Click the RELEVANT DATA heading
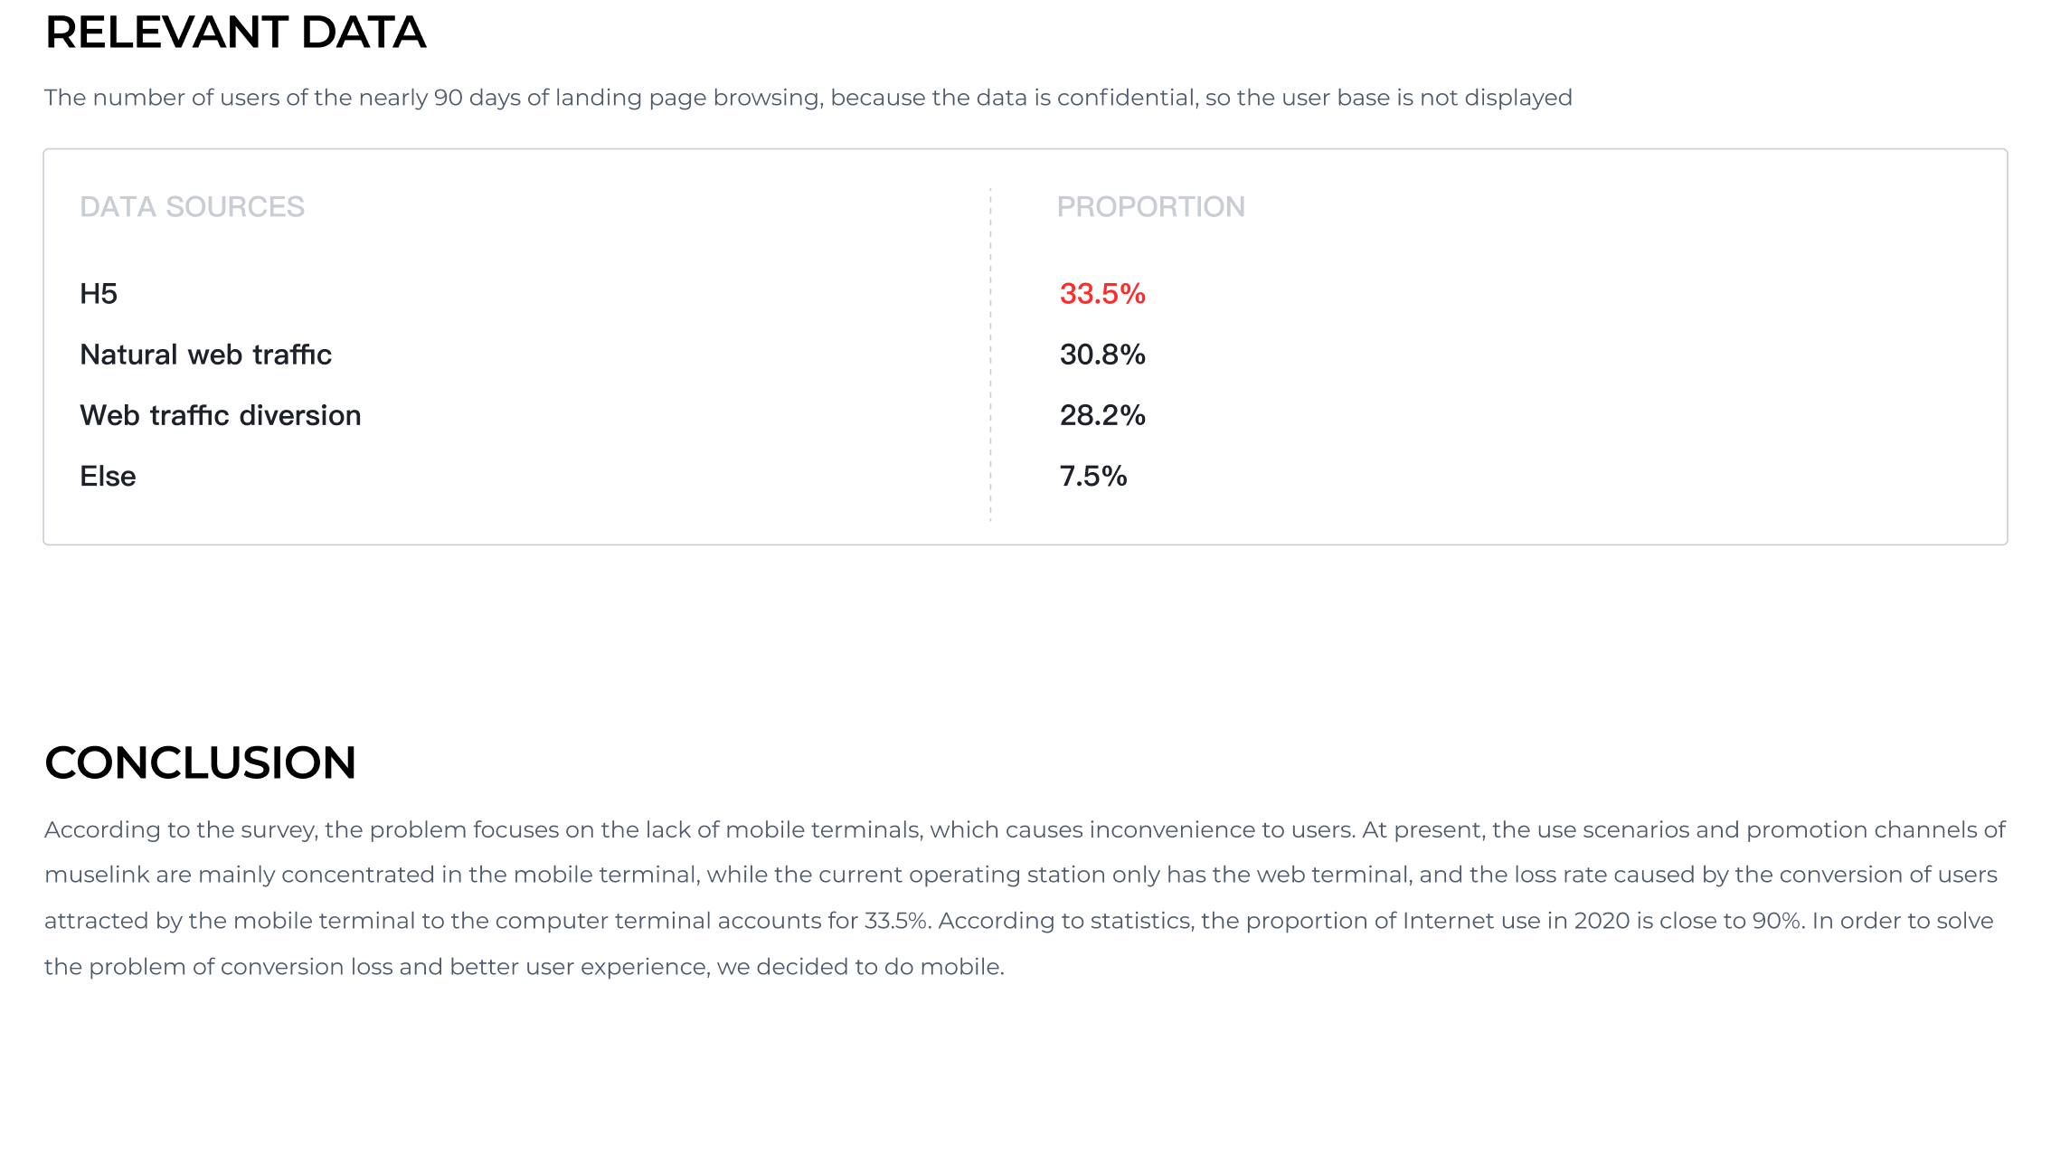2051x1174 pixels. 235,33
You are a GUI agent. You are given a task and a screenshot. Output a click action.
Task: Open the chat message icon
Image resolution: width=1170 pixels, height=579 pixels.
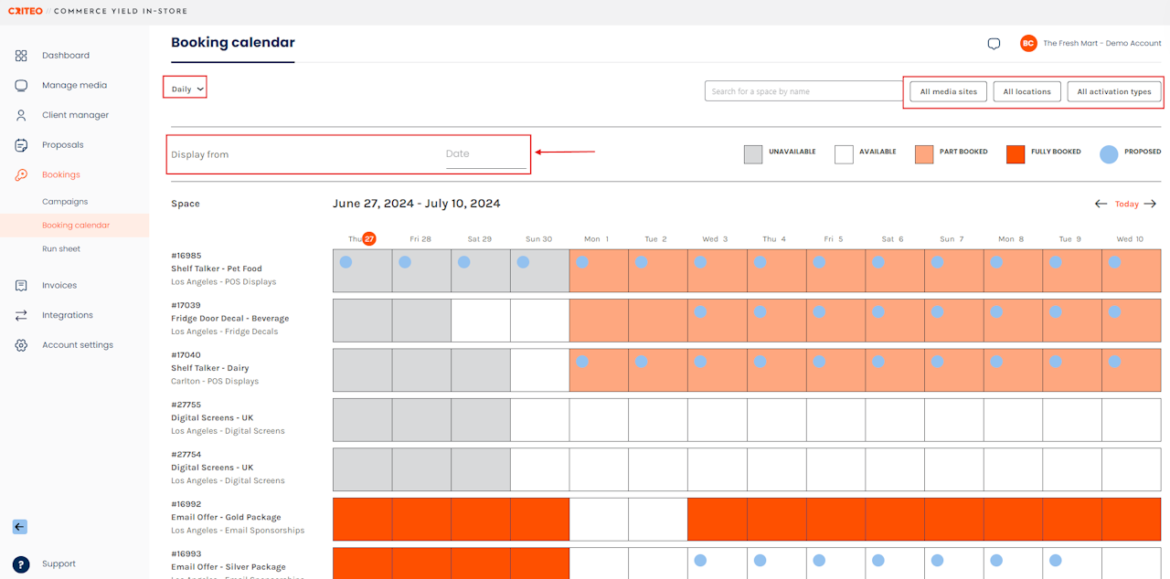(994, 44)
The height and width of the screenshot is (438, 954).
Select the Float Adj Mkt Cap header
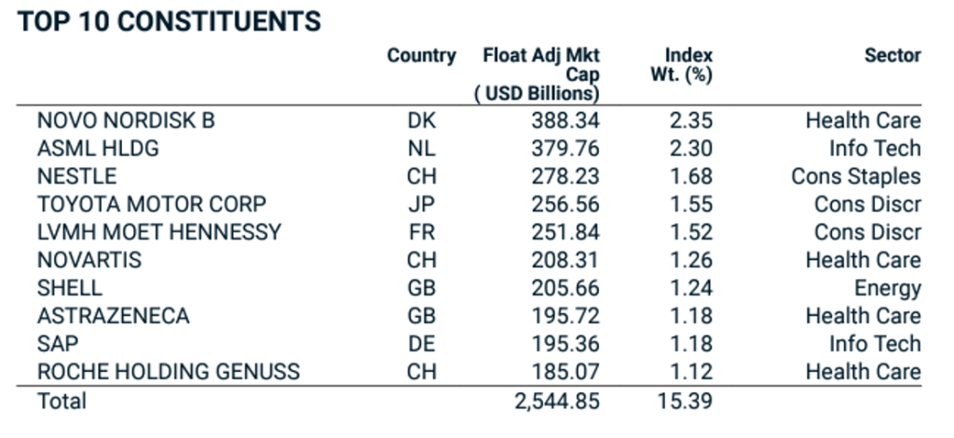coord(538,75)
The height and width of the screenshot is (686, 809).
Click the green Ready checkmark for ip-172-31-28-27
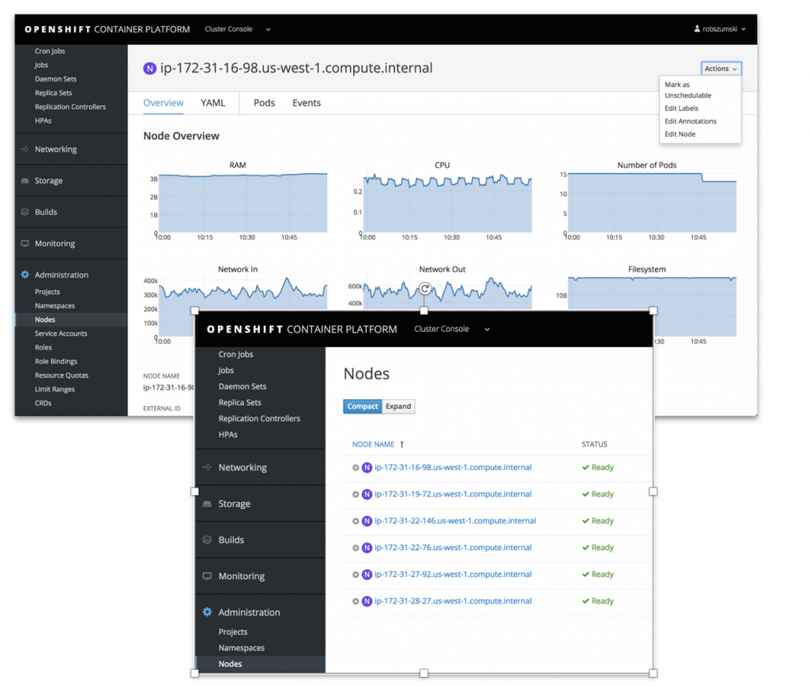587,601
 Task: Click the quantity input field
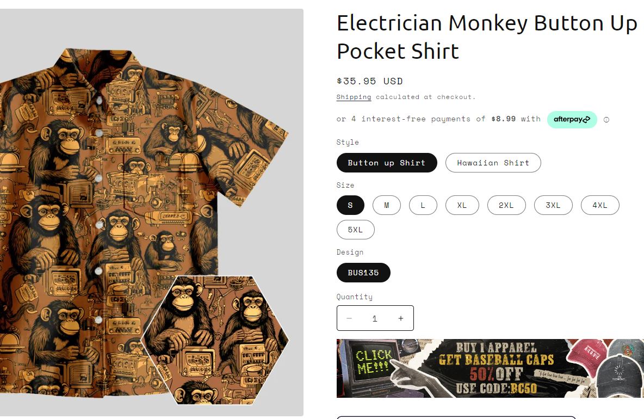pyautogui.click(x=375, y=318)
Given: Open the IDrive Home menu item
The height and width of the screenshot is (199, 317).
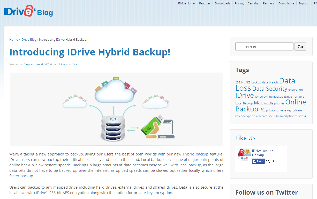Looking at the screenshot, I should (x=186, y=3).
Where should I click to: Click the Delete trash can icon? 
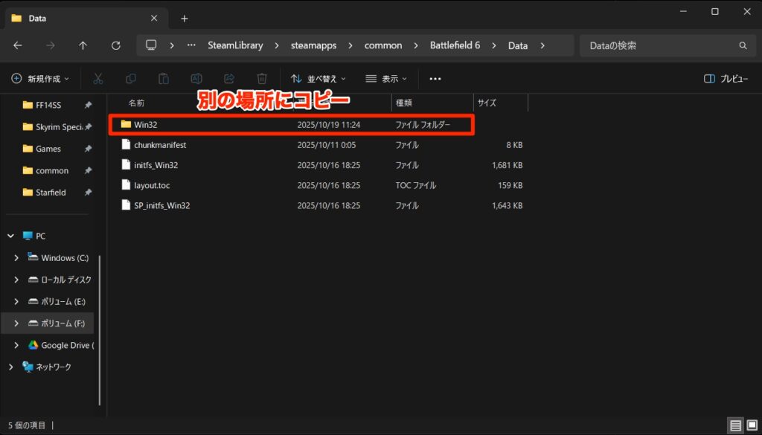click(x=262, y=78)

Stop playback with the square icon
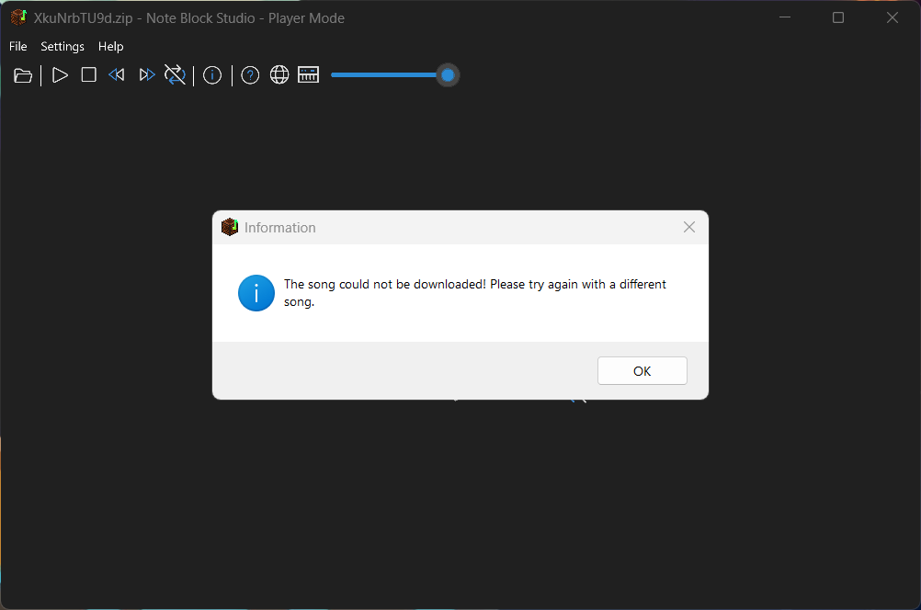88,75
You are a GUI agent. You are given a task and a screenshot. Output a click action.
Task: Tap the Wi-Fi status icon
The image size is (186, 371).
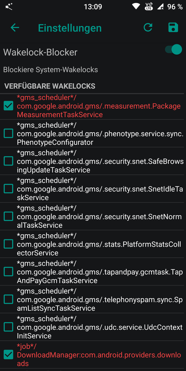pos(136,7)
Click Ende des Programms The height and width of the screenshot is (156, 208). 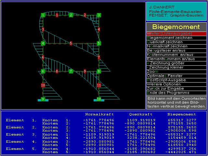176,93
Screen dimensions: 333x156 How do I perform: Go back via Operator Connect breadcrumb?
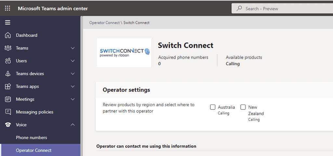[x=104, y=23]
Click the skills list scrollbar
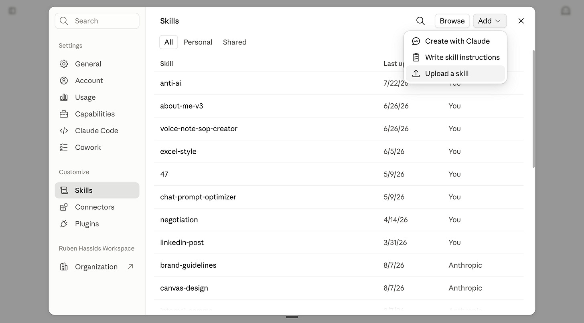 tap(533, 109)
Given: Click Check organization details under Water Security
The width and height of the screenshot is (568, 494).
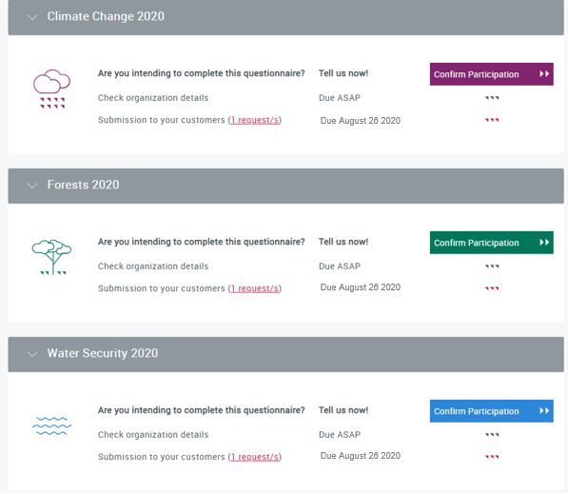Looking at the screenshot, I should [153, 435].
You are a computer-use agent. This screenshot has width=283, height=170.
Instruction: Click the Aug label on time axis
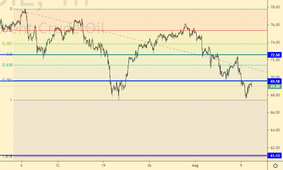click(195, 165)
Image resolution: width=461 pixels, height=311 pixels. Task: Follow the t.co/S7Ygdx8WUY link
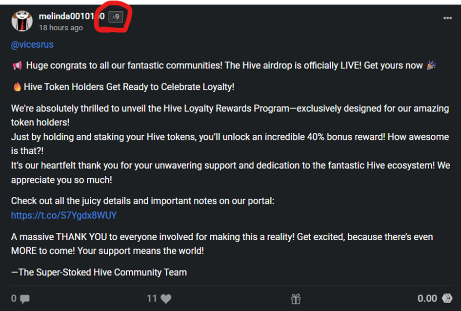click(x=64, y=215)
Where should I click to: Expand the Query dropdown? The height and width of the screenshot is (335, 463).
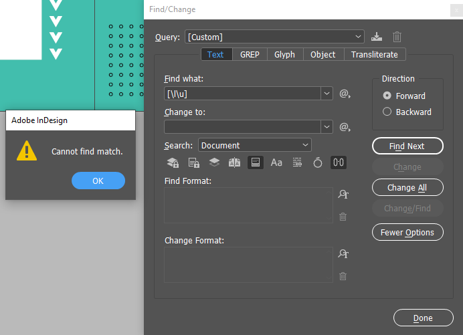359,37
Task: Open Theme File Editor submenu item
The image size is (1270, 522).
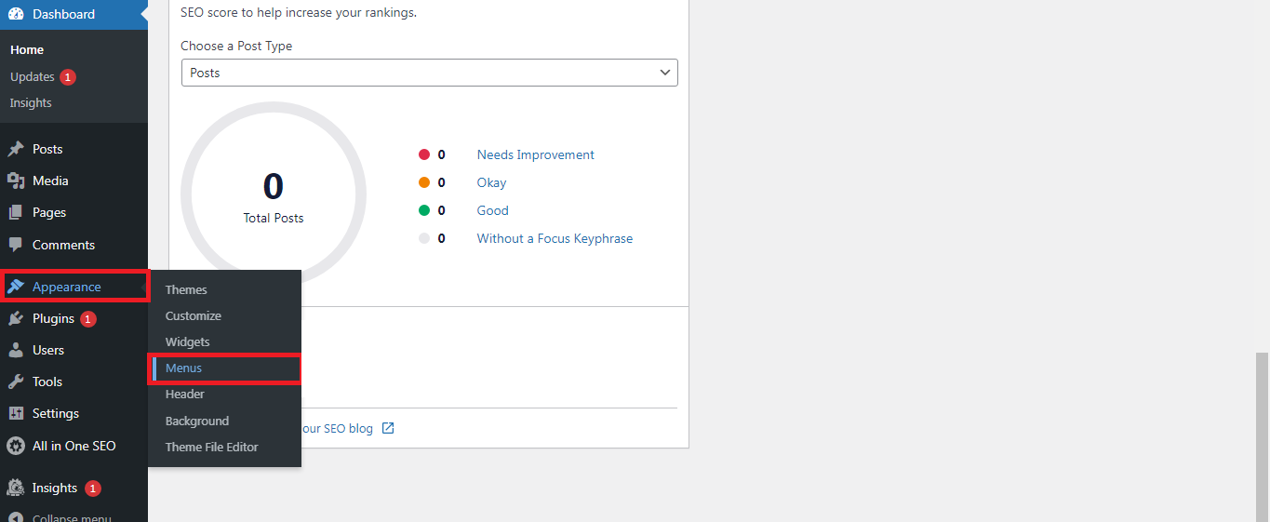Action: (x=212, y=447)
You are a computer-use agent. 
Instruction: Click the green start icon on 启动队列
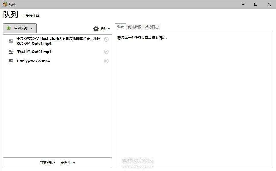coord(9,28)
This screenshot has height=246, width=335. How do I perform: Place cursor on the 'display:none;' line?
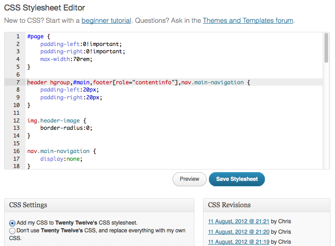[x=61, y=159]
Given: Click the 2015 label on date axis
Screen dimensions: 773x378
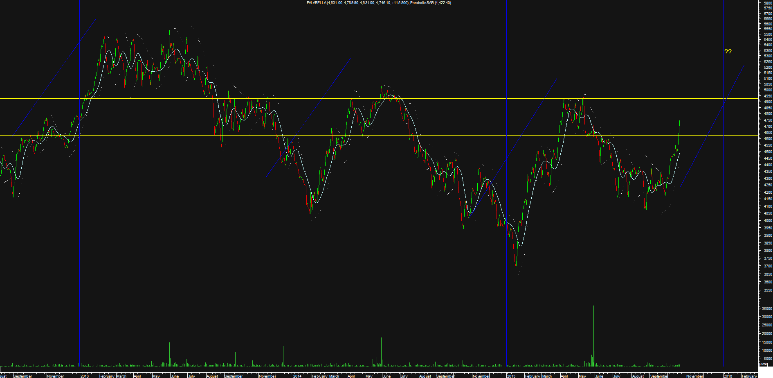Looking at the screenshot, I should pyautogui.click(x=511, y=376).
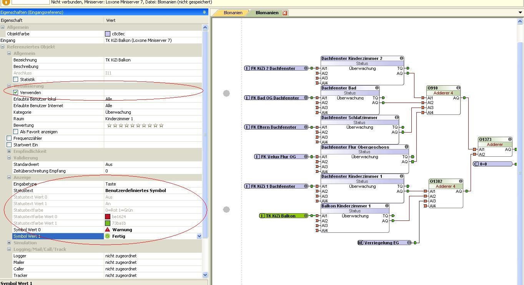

--------

• _Instructions for the task_
Please write out the material from the line containing "Image resolution: width=461" to its final line, both inclusive, exactly as it appears; pictures are not part of the copy.

• _Your solution_
Image resolution: width=461 pixels, height=311 pixels. Task: Follow the t.co/S7Ygdx8WUY link
click(x=64, y=215)
Where should I click to: Expand the Query dropdown? The height and width of the screenshot is (335, 463).
359,37
Task: Open Theme File Editor submenu item
The image size is (1270, 522).
Action: (x=212, y=447)
You are a computer-use agent. 
Instruction: Click the green start icon on 启动队列
coord(9,28)
This screenshot has height=246, width=335. How do I perform: Place cursor on the 'display:none;' line?
[x=61, y=159]
Given: Click the 2015 label on date axis
Screen dimensions: 773x378
Looking at the screenshot, I should pyautogui.click(x=511, y=376).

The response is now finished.